Increased lifetime value of customers and order size

Retaining customers is just as important as acquiring them. After all, revenue from existing customers is often used to attract new ones. A marketplace better serves the customer by providing them with a wider, richer product assortment to choose from. The expanded product selection also contributes to an increase in order size and, because there are more sellers with their own stock for existing product categories, reduces the likelihood of products being out of stock. These features help turn a marketplace into the go-to destination for shoppers needs; decreasing the spend needed to motivate them to return and make repeat purchases.

The increase in customer satisfaction and loyalty translates into an increased customer Lifetime Value (LTV) – the total value a customer generates for your company, over time. And of course, more sales in the long run.

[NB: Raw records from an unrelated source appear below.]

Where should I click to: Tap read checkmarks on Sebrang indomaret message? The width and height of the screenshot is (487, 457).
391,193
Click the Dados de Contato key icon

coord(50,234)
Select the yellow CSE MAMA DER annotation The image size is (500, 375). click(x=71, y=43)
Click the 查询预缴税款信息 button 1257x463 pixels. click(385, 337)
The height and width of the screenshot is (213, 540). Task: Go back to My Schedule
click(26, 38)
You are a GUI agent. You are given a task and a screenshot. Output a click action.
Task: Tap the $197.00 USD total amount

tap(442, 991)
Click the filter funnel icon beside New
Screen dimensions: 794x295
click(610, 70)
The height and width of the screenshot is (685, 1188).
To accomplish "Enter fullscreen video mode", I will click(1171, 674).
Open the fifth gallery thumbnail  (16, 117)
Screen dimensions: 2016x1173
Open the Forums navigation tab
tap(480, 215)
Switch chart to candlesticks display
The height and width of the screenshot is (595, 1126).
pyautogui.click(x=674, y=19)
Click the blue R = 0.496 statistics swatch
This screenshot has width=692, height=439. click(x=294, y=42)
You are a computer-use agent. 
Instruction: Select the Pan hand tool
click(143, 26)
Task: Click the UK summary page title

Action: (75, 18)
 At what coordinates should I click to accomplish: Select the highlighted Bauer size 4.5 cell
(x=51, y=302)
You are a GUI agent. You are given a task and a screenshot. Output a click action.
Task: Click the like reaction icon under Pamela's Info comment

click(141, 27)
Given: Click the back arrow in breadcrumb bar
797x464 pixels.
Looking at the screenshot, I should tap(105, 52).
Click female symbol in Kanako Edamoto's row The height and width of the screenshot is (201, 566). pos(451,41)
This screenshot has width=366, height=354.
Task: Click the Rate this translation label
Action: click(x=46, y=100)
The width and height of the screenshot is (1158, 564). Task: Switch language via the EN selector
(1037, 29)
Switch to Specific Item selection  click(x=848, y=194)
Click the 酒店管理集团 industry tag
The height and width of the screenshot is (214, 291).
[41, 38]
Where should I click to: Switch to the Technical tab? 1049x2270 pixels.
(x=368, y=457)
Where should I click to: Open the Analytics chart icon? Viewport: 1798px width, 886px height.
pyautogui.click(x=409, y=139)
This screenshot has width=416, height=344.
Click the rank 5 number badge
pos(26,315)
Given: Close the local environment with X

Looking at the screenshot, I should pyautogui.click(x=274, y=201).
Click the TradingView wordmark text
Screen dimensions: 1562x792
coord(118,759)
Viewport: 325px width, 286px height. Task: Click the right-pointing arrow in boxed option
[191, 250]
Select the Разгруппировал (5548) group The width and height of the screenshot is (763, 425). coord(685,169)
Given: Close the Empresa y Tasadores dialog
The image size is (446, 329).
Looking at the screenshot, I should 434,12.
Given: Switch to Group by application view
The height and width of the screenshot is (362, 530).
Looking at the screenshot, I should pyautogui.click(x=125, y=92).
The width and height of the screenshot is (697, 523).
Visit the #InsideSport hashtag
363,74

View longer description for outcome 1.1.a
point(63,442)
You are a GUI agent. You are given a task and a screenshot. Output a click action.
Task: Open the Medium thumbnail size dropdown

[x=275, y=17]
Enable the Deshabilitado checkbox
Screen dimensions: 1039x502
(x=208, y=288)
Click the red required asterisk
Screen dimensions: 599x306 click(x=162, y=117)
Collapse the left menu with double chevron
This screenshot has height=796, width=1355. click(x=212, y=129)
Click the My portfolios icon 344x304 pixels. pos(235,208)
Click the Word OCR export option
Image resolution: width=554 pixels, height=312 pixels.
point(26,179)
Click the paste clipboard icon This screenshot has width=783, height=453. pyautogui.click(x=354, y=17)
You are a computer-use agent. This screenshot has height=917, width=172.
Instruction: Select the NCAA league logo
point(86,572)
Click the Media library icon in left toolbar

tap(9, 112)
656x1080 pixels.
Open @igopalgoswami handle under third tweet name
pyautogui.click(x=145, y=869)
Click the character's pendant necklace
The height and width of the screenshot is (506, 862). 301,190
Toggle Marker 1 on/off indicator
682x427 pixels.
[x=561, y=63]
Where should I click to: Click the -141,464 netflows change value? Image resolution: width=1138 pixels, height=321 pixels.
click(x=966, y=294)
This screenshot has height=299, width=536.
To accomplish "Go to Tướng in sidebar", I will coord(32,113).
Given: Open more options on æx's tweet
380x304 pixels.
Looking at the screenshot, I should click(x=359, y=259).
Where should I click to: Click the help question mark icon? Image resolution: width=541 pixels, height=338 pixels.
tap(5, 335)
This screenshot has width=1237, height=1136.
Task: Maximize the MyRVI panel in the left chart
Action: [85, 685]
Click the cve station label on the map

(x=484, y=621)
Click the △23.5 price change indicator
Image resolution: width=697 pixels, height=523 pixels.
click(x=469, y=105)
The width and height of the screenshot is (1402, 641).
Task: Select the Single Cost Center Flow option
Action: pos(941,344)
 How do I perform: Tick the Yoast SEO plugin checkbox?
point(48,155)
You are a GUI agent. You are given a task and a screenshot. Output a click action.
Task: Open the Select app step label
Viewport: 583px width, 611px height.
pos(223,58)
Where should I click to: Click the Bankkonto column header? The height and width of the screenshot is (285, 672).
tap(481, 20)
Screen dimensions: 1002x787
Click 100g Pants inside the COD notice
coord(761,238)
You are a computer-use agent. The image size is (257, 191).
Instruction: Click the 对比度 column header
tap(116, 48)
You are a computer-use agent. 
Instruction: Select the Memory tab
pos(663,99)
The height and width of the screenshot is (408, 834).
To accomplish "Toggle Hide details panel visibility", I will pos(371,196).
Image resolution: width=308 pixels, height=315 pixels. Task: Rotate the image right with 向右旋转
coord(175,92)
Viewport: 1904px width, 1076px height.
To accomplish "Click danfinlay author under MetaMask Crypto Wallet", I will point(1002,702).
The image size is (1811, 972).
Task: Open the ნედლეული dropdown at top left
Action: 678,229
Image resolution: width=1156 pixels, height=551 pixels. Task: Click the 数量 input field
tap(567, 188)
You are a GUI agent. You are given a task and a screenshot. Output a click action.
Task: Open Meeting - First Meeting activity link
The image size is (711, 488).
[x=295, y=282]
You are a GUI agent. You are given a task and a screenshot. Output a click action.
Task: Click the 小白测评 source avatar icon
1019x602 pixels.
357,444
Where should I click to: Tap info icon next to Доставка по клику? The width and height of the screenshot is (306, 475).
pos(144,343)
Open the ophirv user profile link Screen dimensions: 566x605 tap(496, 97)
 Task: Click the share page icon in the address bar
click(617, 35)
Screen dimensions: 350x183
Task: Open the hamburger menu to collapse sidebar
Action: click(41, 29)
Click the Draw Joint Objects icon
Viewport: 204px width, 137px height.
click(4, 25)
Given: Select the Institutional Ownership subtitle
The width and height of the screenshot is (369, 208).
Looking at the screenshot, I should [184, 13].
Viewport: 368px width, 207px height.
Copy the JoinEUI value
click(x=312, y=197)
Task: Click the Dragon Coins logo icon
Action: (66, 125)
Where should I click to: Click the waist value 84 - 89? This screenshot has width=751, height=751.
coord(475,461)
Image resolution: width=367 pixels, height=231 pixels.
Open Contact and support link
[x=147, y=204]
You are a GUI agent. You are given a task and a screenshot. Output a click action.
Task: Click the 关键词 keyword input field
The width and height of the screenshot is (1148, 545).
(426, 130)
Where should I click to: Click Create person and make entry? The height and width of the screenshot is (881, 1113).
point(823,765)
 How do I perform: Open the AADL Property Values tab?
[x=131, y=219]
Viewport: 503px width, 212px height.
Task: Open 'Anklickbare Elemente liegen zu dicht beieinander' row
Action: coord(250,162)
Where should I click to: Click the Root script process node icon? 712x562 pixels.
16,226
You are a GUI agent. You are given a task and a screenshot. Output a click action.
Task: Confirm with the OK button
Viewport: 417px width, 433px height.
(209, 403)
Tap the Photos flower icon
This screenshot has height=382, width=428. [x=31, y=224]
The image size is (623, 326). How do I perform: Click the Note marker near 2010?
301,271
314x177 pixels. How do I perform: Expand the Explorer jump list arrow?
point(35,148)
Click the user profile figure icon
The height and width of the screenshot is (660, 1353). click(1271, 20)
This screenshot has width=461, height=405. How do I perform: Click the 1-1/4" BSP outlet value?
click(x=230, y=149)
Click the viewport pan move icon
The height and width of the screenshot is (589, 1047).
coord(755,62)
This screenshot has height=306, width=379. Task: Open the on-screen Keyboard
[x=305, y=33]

Expanding products without the overhead

For a conventional eCommerce business, creating a wider product portfolio is a natural step when looking to grow sales and meet the needs of various customer segments. But as the number of products increases, the cost of inventory, stock management and logistics goes up too. A marketplace carries less financial risk because it follows a zero inventory model with no investment in inventory or warehousing and logistics. Not having to manage growing inventory enables the operator to easily add an unlimited number of sellers and products without facing traditional roadblocks.

 

Balance demand better

Providing a broad variety of goods helps operators better ride out fluctuations in demand. Some products may experience a decline in demand, just as others surge. The large variety of products means a dip in one product category is more likely to be offset by the rise in another, ensuring the wider business is not affected by unpredictable market movements.

 

The data advantage

Marketplaces generate a lot of customer data. Harnessing this real-time information and data insights can help to transform operations, deliver the best customer experience, and ensure operators can make confident decisions to inform future product innovation.

 

The critical technology foundation

The focus for retailers today is less about developing and selling their own first-party products, and more about deploying a solution to easily manage their marketplace ecosystem including:

  • onboarding sellers
  • importing products
  • order orchestration
  • payments
  • commission calculations, and
  • support for post-purchase activities.


The Marketplacer platform is built to add flexibility to this process. Not only is it incredibly fast to onboard new sellers and import their products, you can build your solution to suit your business. This can vary from deploying an end-to-end Marketplacer solution with our full stack solution, or by adding required functionality to your existing eCommerce site with Marketplacer’s headless or connected options.


As the marketplace model continues to prove its financial value for operators, third party sellers and customers, expect to see more marketplaces launch over the coming years. In fact, retailers who fail to weigh up the marketplace model for their business, may be risking irrelevancy.